▶ [Text under study]:
_ _ _ _ _ _ _
Buddhist monks teaching Michiana about compassion

NOW: Buddhist monks teaching Michiana about compassion

NOTRE DAME, Ind. – A group of Tibetan Buddhist monks are visiting Michiana.

They’re working with the University of Notre Dame to teach students and people in the community that compassion can unite us.

This is their second visit to Notre Dame. They traveled all the way from a monastery in northern India.

Dominic Vachon is the director of the Ruth M. Hillebrand Center for Compassionate Care in Medicine at Notre Dame.

“Their whole lives are centered on compassion and cultivating compassion,” said Vachon. “So, that is something we’re interested in. Continuing to get better at and they bring so much wisdom about that, so we wanted to invite them to teach us what they know.”

The monks are doing that through art.

Inside the Reading Room at the Jordan Hall of Science, four Tibetan Buddhist Monks sit in a circle.

The sound of dedication fills the room as the monks use metal rods to create vibrations which lay down brightly-colored sand making a World Peace Mandala.
_ _ _ _ _ _ _
▶ [Data shown]:

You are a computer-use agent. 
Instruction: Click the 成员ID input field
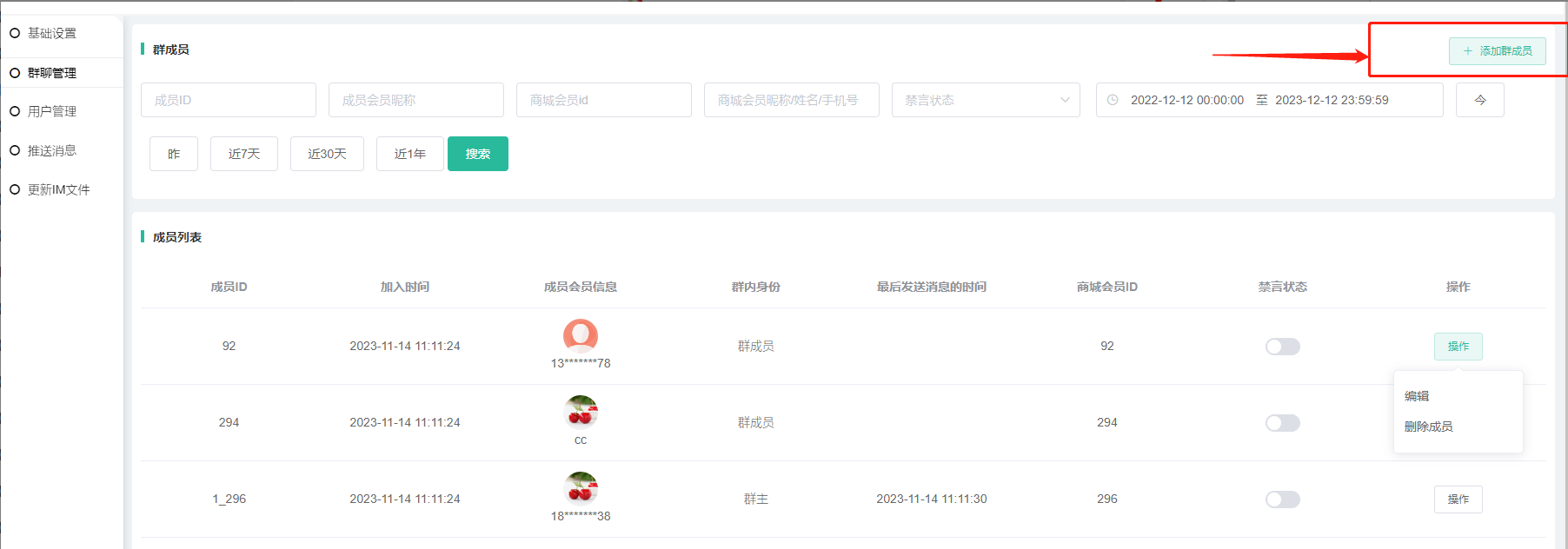click(x=228, y=100)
_ _ _ _ _ _ _
▶ [Directions]:
• a. List every named institution, center, building, or room that appears in the news story about the Tibetan monks at Notre Dame.
• b. Pick up the news story about the Tibetan monks at Notre Dame after its final sentence and carry it forward.

▶ [Solved tasks]:
• a. University of Notre Dame; Ruth M. Hillebrand Center for Compassionate Care in Medicine; Jordan Hall of Science; Reading Room

• b.
In Tibetan Buddhism, a mandala is an imaginary palace visualized during meditation. Each object represents some aspect of wisdom or compassion and shows how we can live in harmony.

The sound of each stroke helps students and community members listen to their mission.

“We share compassions and love, kindness,” said one of the monks Yeshi Abgyn. “We try to give a message [of] how do we create world peace?”

The monks say to create world peace, people need to show more compassion to each other. They add we need to build off of on another and work side by side despite our different beliefs.

“Just my thought,” said Abgyn. “People already know that but they forget.”

“When they make this sand mandala, it’s a sacred reflection on impermanence in life, the interdependence of all human beings, and how compassion binds us together,” said Vachon.

The sand will be swept away Friday morning. Half of it will be emptied into a local river. However, the monks mean to do that.

“It really symbolizes our lives that we do the best that we can in making the most beautiful thing that we can for others and that we’re all connected in that and then at the end, it’s swept away, but it becomes part of the cosmic cycle of things,” said Vachon.

“This is our world,” said Abgyn. “We have many friends here, we have to stick together.”